Farmer, habitué de jouer pour le Ville-Émard Blues Band,
n’a aucune idée de ce qui l’attend. Plutôt type «   sex, drugs
and rock and roll   », il ignore la nature profonde d’Harmonium. Fiori, quant à lui, voit dans ce colosse l’une des marionnettes du Muppet Show, Animal, et il le baptise immédiatement de ce sobriquet.
    Lorsque Serge Fiori explique à Denis le concept de l’heptade, la scène est aussi loufoque que surréaliste   : Fiori
détaille chaque chakra, sous le regard ahuri de Denis, que
la spiritualité ou l’ésotérisme n’ont pas encore intéressé.
Serge, se retenant de pouffer de rire, poursuit, non sans
humour, avec les niveaux de conscience, sachant que son
interlocuteur ne suit plus depuis longtemps. Afin de mettre
un terme à cette rencontre burlesque à laquelle Farmer n’a
rien compris, Serge lui fait visiter le salon de la maison.
    —
Pourquoi tu me montres le salon   ?
    —
C’est là que tu vas mettre ton drum-booth , va falloir faire une boîte avec une vitre.
    —
Pourquoi je mettrais mon drum là   ?
    —
Parce que c’est ici qu’on fait l’album.
    —
Quoi   ? T’es en train de me dire que je vais jouer dans ton salon   ?
    —
Je suis sérieux, Denis. On commence. Va chercher ton
    drum, puis installe-toi.
    —
Hé, toé pis ton ostie d’ heptade … t’es malade ou quoi   ?
    —
Fais-moi confiance, Denis   !
    Denis regarde Serge en silence. Alors qu’il observe le
regard de son vis-à-vis, Fiori voit que celui-ci embarque,
qu’il est partant, quoi qu’en laisse paraître son attitude.
    —
O.K., je fais quoi, là   ? demande Denis qui capitule.
    —
Va te coucher dans la chambre d’à côté   ; demain, on va commencer à aller chercher le matériel pour s’installer.
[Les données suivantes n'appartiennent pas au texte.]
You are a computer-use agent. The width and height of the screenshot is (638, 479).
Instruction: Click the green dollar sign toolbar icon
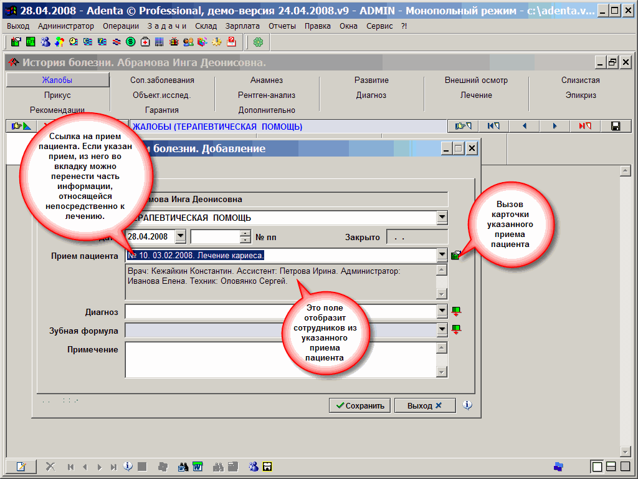[x=131, y=42]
    Il faut mentionner que Fiori, sous le joug de son intuition, optait pour l’enregistrement de l’album à la maison,
même s’il ne parvenait pas à expliquer clairement cette
façon de procéder   ; mais cette courte conversation avec
Farmer vient de lui faire voir clair   : le projet se fera comme ça, dans la maison de Saint-Césaire. Dès le lendemain,
ils vident le salon de tous les meubles et commencent à
construire le drum booth pour la batterie.
    Entre-temps, Serge a aussi recruté Robert Stanley, un talentueux guitariste qu’il baptisera Pixie . Farmer déborde
d’énergie, il a du mordant, il motive le band . Robert, lui,
est un maniaque des détails   : ce sont là deux bons apports
pour Harmonium.
    Serge Fiori a compris que la façon dont les deux premiers albums ont été enregistrés, en studio extérieur, ne
lui convenait plus du tout. L’urgence d’enregistrer, dans un
très court délai imparti qui ne tient pas compte des divers
aléas, des élans créatifs, des expériences à faire, est un obstacle que cette fois, il ne souhaite pas avoir à surmonter.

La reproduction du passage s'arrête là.